- Görevler -
#1 Çömlekçilik metnine göre çömlekçi çarkı ne zaman bulunmuştur?
#2 Çömlekçilik metninde sayıyla verilen tüm tarihleri listeleyin.

- Verilen Metin -
..............................
24.04.2013
ÇÖMLEKÇİLİK
Çömlekçiliğin gelişmesi, göçebe avcı ve toplayıcı kavimlerin yerleşik hayata geçmesiyle başlamıştır. Anadolu’da ilk yapılan çömlekler 'Neolitik' döneme yani yaklaşık M.Ö. 7000'li yıllara dayanmaktadır. ( BkzTarih Öncesi Çağlar ve Uygarlığın Oluşumu) İlk yapılan çömlekler sargı-dolama usulü ile elde şekillendiriliyor ve pişirim ise genellikle açık ateşte yapılıyordu. M.Ö. 3000 yılında da çömlekçi çarkı bulunmasıyla çark üzerinde şekillendirmeler de başlamış oldu.
ÇÖMLEKÇİLİK, killi toprağın ve çamurun çeşitli aşamalardan geçirildikten sonra şekillendirilip, kurutularak veya fırınlanarak çeşitli araç gereç veya eşyalar üretilmesine çömlekçilik denilir.
Çömlekçilik Anadolu 'da çok eskiden beri yapıla gelmiş el sanatlarındandır. Çamur ve kilden yapılan çömlekçilik Anadolu’da kolaylıkla elde edilen hammaddelerden biridir. Çamur biçimlendirmeye müsait bir hammaddedir ve kırılmadan biçimlendirilebilir. Çamur çömleğin hammaddesidir.
..............................
- Çıkarılan Bilgiler -
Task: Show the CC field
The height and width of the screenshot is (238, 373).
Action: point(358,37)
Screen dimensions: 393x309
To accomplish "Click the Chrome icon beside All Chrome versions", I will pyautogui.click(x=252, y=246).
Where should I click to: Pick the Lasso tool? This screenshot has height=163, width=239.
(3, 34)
..............................
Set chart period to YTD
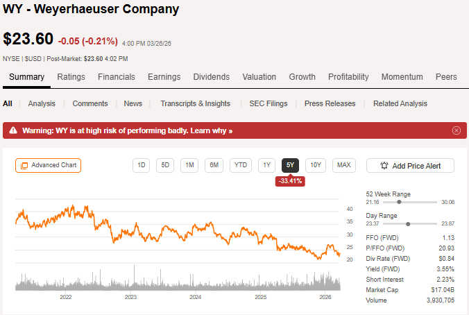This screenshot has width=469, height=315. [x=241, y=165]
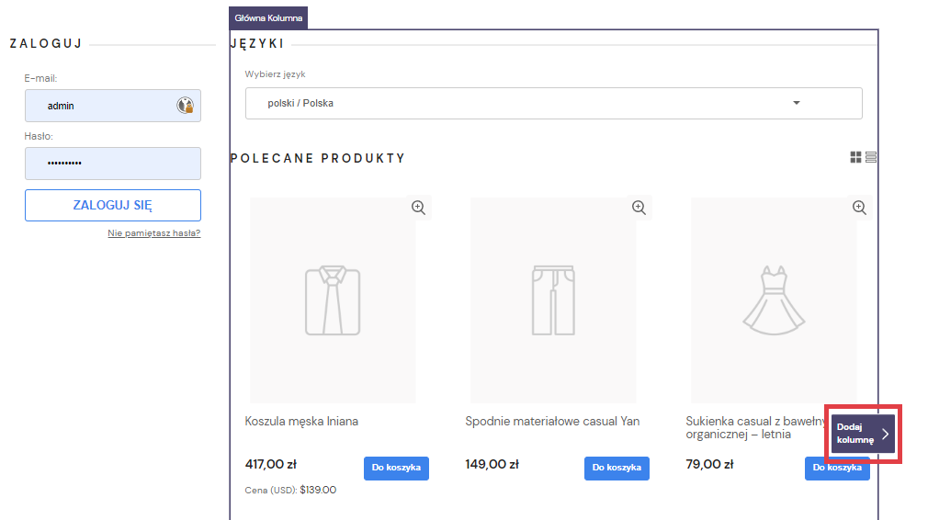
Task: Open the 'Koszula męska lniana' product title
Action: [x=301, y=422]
..............................
- Çözülmüş Problemler -
#1 M.Ö. 3000 yılında.

#2 24.04.2013, M.Ö. 7000'li yıllar, M.Ö. 3000